= En Harod =

Biblical place

En Harod (עֵין חֲרֹד), or the Spring of Harod, is the name for a water source in the story of Gideon in the Hebrew Bible's Book of Judges. It is the location where Gideon's forces set up their camp ahead of battling the Midianites. There is no consensus about its location, in spite of the name being used in modern Israel in connection with a spring (Ma'ayan Harod, "Harod Spring") and valley (Harod Valley) on the northern side of Mount Gilboa.

== Biblical usage ==
En Harod is mentioned in a single instance in the Hebrew Bible, in connection with a story concerning Gideon in the Judges (7:1):

Then Gideon and all the people who were with him rose early and encamped beside the spring of Harod; and the camp of Midian was north of them, by the hill of Moreh, in the valley. So he brought the people down to the water. And the number of those that lapped, putting their hands to their mouths, was three hundred men; but all the rest of the people knelt down to drink water. He retained the three hundred men, and the camp of Midian was below him in the valley.
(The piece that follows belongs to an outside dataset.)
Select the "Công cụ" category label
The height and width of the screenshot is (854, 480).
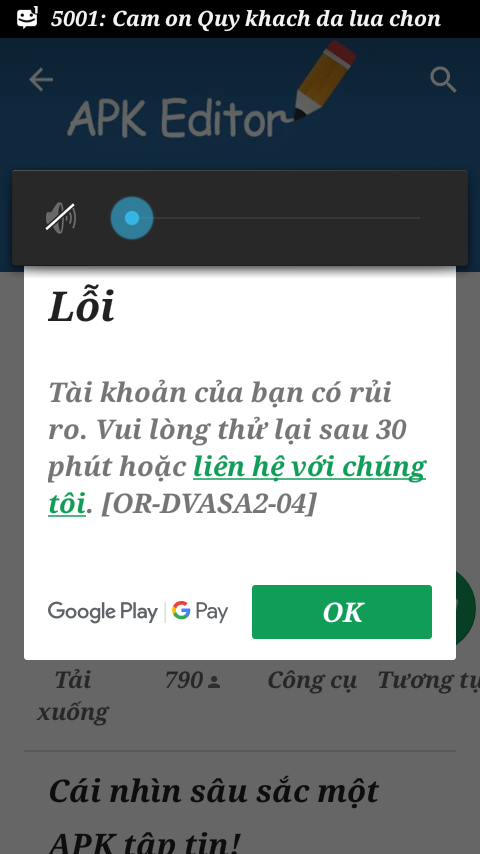(312, 681)
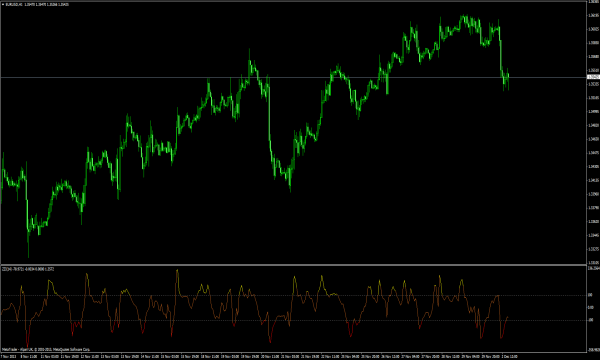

Gideon subsequently divides these 300 men into three companies and takes them across the River Jordan to fight the Midianites.

The tale is typically presented by scholars as having been added by the Deuteronomistic editor to an original, diminutive story to explain the reduction in the number of warriors to 300 men that ultimately secured victory over a Midianite group.

Israel Finkelstein and Oded Lipschits have alternatively opined that the reduction in Gideon's forces was part of the original story "told in a fairytale-like ambiance typical of the heroic stories in Judges".

The following verses present this selection as a divine test and divine promise that Gideon will prevail over the Midianites. These verses are also viewed as the work of the Deuteronomistic editor.

===Meaning and use of "Harod"===
The name "Harod" in En Harod is sometimes translated literally into a descriptor, making the name the "spring of trembling (or anxiety)", which may be a toponym that the biblical narrator used "as a literary illusion to the fear and anxiety of the warriors".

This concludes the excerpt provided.